Plus que jamais, Viktor Orbán donne de l’urticaire à Bruxelles et à Washington. L’été dernier, il a profité de sa présidence tournante de l’Union européenne pour promouvoir une fin négociée de la guerre en Ukraine, à la faveur d’une large tournée internationale (Kiev et Washington, mais aussi Moscou, Pékin et Mar-a-Lago…). Défendant le « réalisme » du Premier ministre hongrois, Balázs Orbán, directeur politique de son bureau, avait réaffirmé que la Hongrie continuerait à « œuvrer pour la paix, en cohérence avec ses priorités nationales ». Mais en quoi consistent-elles, et pourquoi conduisent-elles les dirigeants hongrois à privilégier cette posture de non-alignement ? La réponse à cette question englobe quatre dimensions : la stratégie électorale du parti au pouvoir, le rôle des minorités magyarophones d’Ukraine, le rapport des dirigeants hongrois à l’intégration euro-atlantique, et la mise à jour de la géopolitique hongroise traditionnelle.

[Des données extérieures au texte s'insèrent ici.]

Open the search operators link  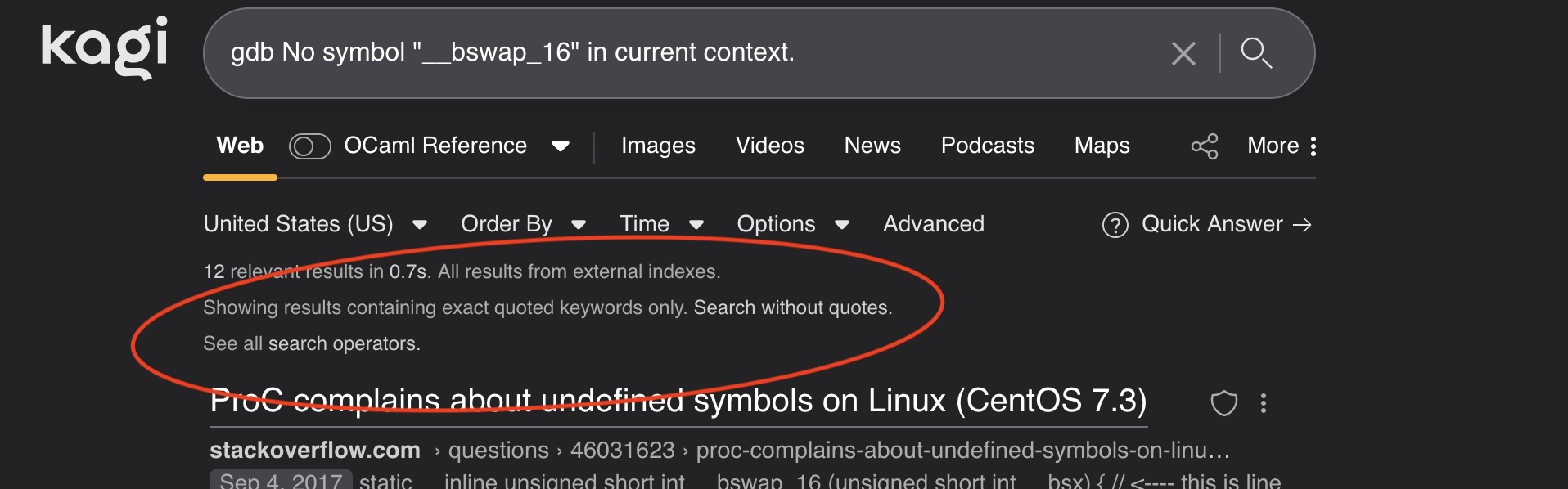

« Droite de la paix » contre « gauche de la guerre »

Par leur posture « non-alignée » et leur plaidoyer pour des négociations, les dirigeants hongrois ne servent pas seulement leurs « intérêts nationaux » perçus : ils sont attentifs à des enjeux électoraux de court terme. Les élections générales d’avril 2022, que le Fidesz [parti de Viktor Orbán NDLR] a remportées avec 54,13% des voix (son meilleur résultat électoral à ce jour), ont été fortement marquées par l’invasion russe du pays voisin.

Le candidat commun des partis d’opposition, Péter Márki-Zay, euro-atlantiste convaincu, s’était alors prononcé en faveur des livraisons d’armes à Kiev, et même de l’envoi de soldats hongrois sur le terrain, dans l’éventualité d’une intervention directe de l’OTAN. Orbán et ses troupes, qu’on aurait pu penser déstabilisées par leur proximité affichée avec le régime russe, avaient alors eu beau jeu de se poser en défenseurs de la paix et de la sécurité, contre un « camp de la guerre » incarné par la gauche libérale.

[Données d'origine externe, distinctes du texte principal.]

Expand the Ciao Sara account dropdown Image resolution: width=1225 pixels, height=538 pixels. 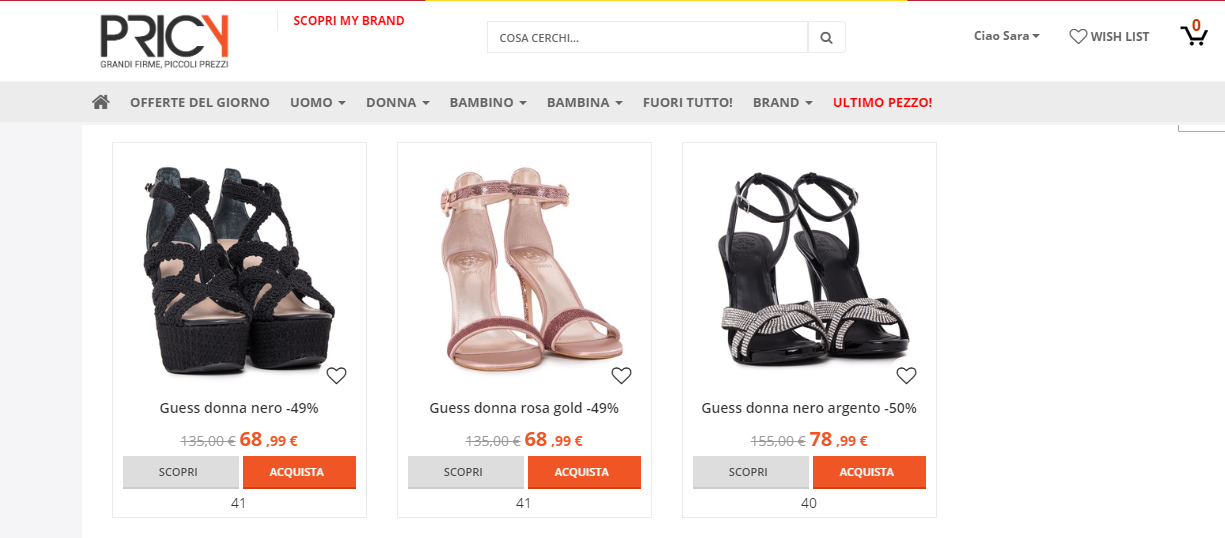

Hongrie et Russie ont en partage une classe dirigeante post-soviétique ayant intérêt à conserver une puissance étatique indépendante.

Tout relatif que ce soit cet engagement « pacifiste », si l’on garde à l’esprit le soutien d’Orbán aux bombardements israéliens sur Gaza et à l’invasion du Haut-Karabagh par l’Azerbaïdjan, il résonne dans une large partie de la population hongroise1. Comme le soulignait Emmanuel Todd dans son dernier ouvrage, on peut penser qu’à l’inverse de la Pologne, des pays baltes ou de l’Ukraine, la Hongrie a réglé, avec la Révolution de 1956 puis le démantèlement du Rideau de fer, son contentieux historique avec la Russie. Bien vivace, le souvenir de 1956 reste d’ailleurs teinté de désillusions : à l’époque, les chancelleries occidentales n’étaient pas venues en aide aux insurgés hongrois qui affrontaient les chars soviétiques.

Ainsi, durant les élections européennes du printemps dernier, Orbán a teinté son discours d’une coloration « pacifiste ». Martelant le slogan « pas de migrations, pas de genre (sic), pas de guerre », il a récolté 44,82% des suffrages. Son principal opposant, Péter Magyar, ex-apparatchik du Fidesz ayant fait une entrée fulgurante sur la scène politique en dénonçant la corruption de son ancien parti, a adopté une ligne similaire sur la question ukrainienne ; il est parvenu à fédérer une large partie du vote d’opposition tout en grappillant des voix sur le Fidesz, avec un total de 29,6% des voix2.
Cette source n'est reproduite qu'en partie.